→ 文章:
○ ○ ○

文章目录

  • 1. bucket aggregation 查询类型概览
  • 2. 数据准备
  • 3. 使用样例
    • 1. Terms Aggregation:
      • 1. 普通的terms agg
      • 2. 嵌套一个metric agg 作为sub agg查询
      • 3. 嵌套一个terms agg作为sub agg查询
    • 2. Range Aggregation:
    • 3. Date Histogram Aggregation:
    • 4. Date Range Aggregation
    • 5. Filter Aggregation
    • 6. Filters Aggregation
    • 7. Histogram Aggregation
    • 8. Missing Aggregation: 统计某个field不存在的doc
    • 9. nested aggs:用于nested的doc的聚合查询,一般是再有一个子查询来统计
    • 10. child agg 查询,针对join类型的数据进行查询
    • 11. parent agg 查询,针对join类型的数据进行查询
    • 12. Composite Aggregation 多个维度的terms进行组合操作,类似多层terms的嵌套,但是结果不是嵌套的,和mysql中按照多个字段进行group by类似
    • 13. Adjacency Matrix Aggregation,邻接矩阵聚合
    • 14. global agg 查询,针对所有数据的查询
    • 15. Significant Terms Aggregation: 自动查找显著性的关键字
    • 16. Significant Text Aggregation: 自动查找显著性的关键字
    • 17. Sampler Aggregation: 抽样数据聚合
    • 18.Reverse nested Aggregation 在nested agg中仍然可以对parent 的数据进行统计

elasticsearch的aggregate查询现在越来越丰富了,目前总共有4类。

  1. metric aggregation: 主要是min,max,avg,sum,percetile 等单个统计指标的查询
  2. bucket aggregation: 主要是类似group by的查询操作
  3. matrix aggregation: 使用多个字段的值进行计算从而产生一个多维矩阵
  4. pipline aggregation: 主要是能够在其他的aggregation进行一些附加的处理来增强数据

本篇就主要学习bucket aggregation,bucket aggregation查询类似group by 查询,而且相对metric aggregation 查询来说,bucket agg可以有sub aggregation, 也就是可以进行嵌套,嵌套的sub agg可以是bucket agg也可以是 metric agg。

○ ○ ○

→ 收集的数据:
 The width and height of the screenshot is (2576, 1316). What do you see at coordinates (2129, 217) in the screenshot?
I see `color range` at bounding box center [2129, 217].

○ ○ ○

→ 请完成: 把前面那篇讲 bucket aggregation 的文章中介于“elasticsearch的”和“agg也可以是 metric agg。”之间的文字一字不差地抄录下来,两端的词句都要包括。

→ 练习答案:
elasticsearch的aggregate查询现在越来越丰富了,目前总共有4类。

  1. metric aggregation: 主要是min,max,avg,sum,percetile 等单个统计指标的查询
  2. bucket aggregation: 主要是类似group by的查询操作
  3. matrix aggregation: 使用多个字段的值进行计算从而产生一个多维矩阵
  4. pipline aggregation: 主要是能够在其他的aggregation进行一些附加的处理来增强数据

本篇就主要学习bucket aggregation,bucket aggregation查询类似group by 查询,而且相对metric aggregation 查询来说,bucket agg可以有sub aggregation, 也就是可以进行嵌套,嵌套的sub agg可以是bucket agg也可以是 metric agg。